A veterinária Betânia Pereira Borges lembra com carinho do animal. “Dengo era bem querido por todo mundo aqui. Quando chegávamos, ele vinha nos encontrar. Não tinha medo ou agressividade. Se se aproximasse da grade, ele vinha para perto, mas não agredia, como outros felinos fazem.” Dengo teve, porém, um tumor no fígado. “De certa forma, já esperávamos que ele não resistisse. Tentamos convencê-lo a comer. Tentamos vários tipos de alimentos diferentes. Ele não comia mais. Estava mais devagar, letárgico. Os tratadores são ainda mais próximos e sentem mais a perda.”
Os anciões do zoo
Além da vontade de viver, a vitalidade de Dengo, que mesmo com uma doença infectocontagiosa grave conseguiu superar a expectativa de especialistas em dois anos, tem base científica. Erico Grassi explica que um cativeiro adequado estende o tempo de vida dos animais. Entre outros motivos, estão o acompanhamento de veterinários, biólogos e tratadores, o espaço adequado para o espécime, a facilidade em obter alimento e a proteção contra predadores e caçadores. A lista de idosos que vivem na instituição brasiliense inclui diversas espécies. Entre os que estão no topo da cadeia, figura o leão Dudu, com 22 anos.

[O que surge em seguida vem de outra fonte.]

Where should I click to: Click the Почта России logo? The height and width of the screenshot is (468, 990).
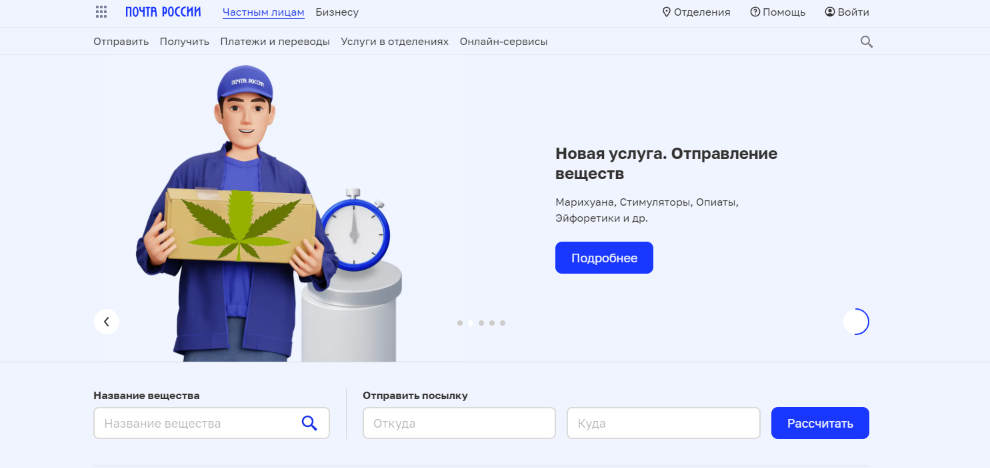[x=163, y=12]
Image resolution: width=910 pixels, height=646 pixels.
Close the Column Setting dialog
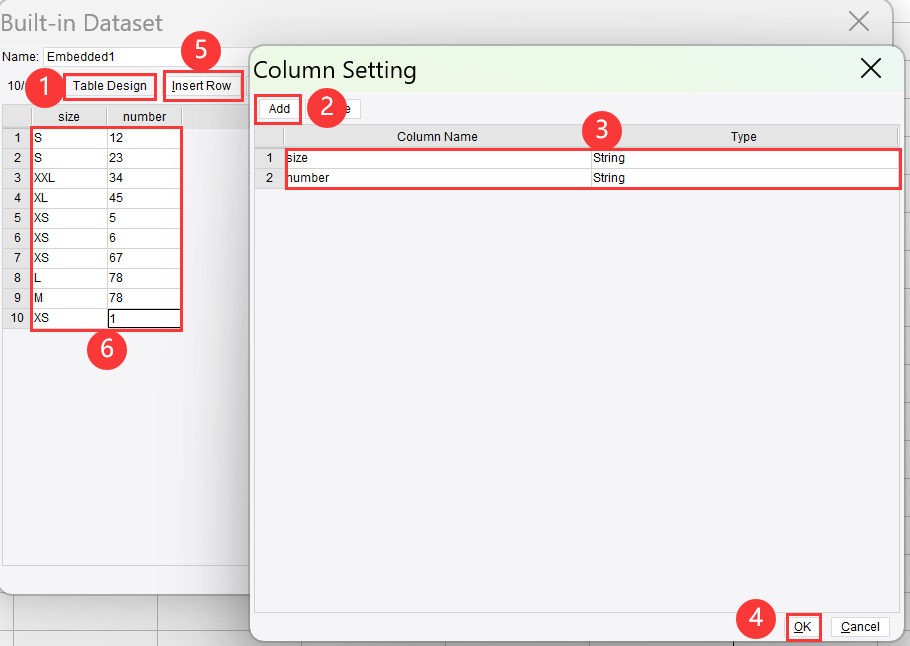coord(870,68)
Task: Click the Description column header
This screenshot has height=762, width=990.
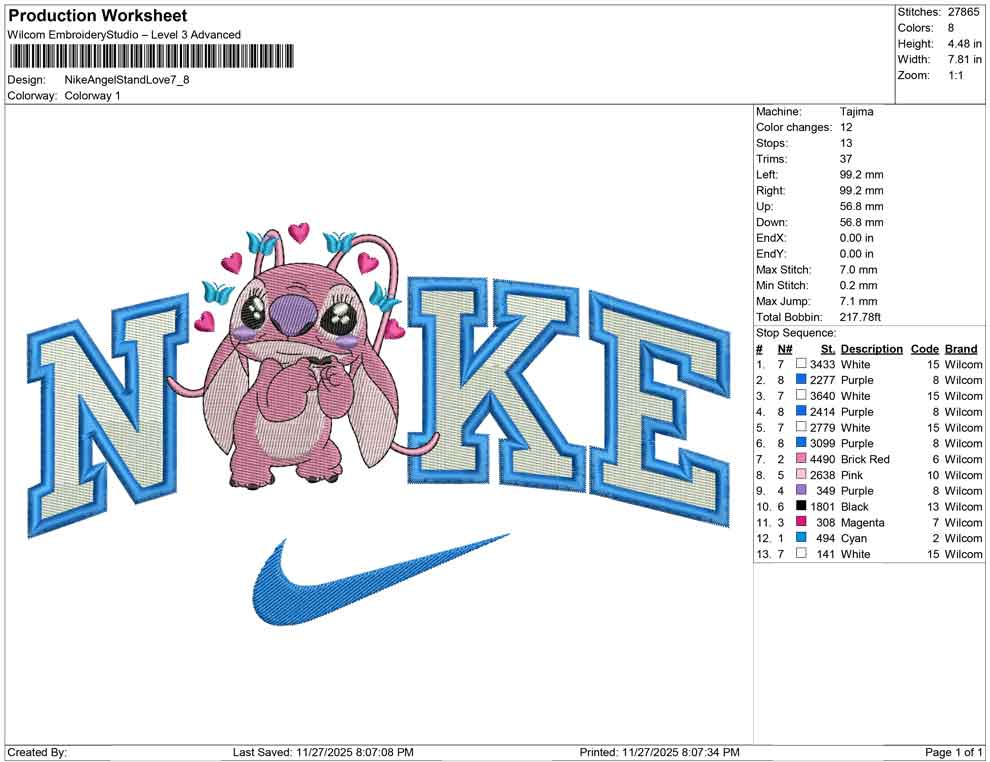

Ele superou, também, a expectativa máxima do cativeiro, que é de 20 anos. Outro espécime entre os mais antigo é a tigresa-de-bengala Laila. A idosa tem 19 anos, já superou em 5 a expectativa em vida livre. E está a um ano de superar a marca em cativeiro. Aos 17, o cervo nobre Jeniffer é a terceira mais velha da instituição. Ela, no entanto, ainda não atingiu a expectativa máxima de tempo em vida livre para a própria espécie, que é de 20 anos. No zoo, esse limite é estendido há 22 anos.
A fêmea de cachorro do mato Pandora é a próxima da lista. Aos 13 anos, já superou em dois a expectativa do cativeiro, que é de e 11. A lhama Paraíba, por sua vez, completou 20 anos e o tempo de vida dela no zoológico é estimado em 25. A próxima da lista é velha conhecida dos brasilienses. O babuíno sagrado batizado de Capitu, 25, tem mais três anos para superar a expecta máxima da espécie em um ambiente controlado. E o mais jovem entre os mais idosos é o tamanduá-bandeira Goianão, que tem 18 anos. Em sete, ele ultrapassará a idade máxima de vida em cativeiro.
Erico destaca, no entanto, que o ideal era que as espécies crescessem e vivessem no hábitat de cada uma delas. “Hoje, temos uma outra visão de zoológico. É um mal necessário. O ideal é que eles (os animais) estivessem livres. Os zoos são locais para recepcionar animais em diversas situações e não para a diversão humana. É para educar. Recebemos animais vítimas de maus-tratos e tráficos. Somos uma unidade de conservação de fauna, de reabilitação, com trabalho de pesquisa e educação ambiental. Muitas vezes, somos a única chance de sobrevivência do animal”, conclui.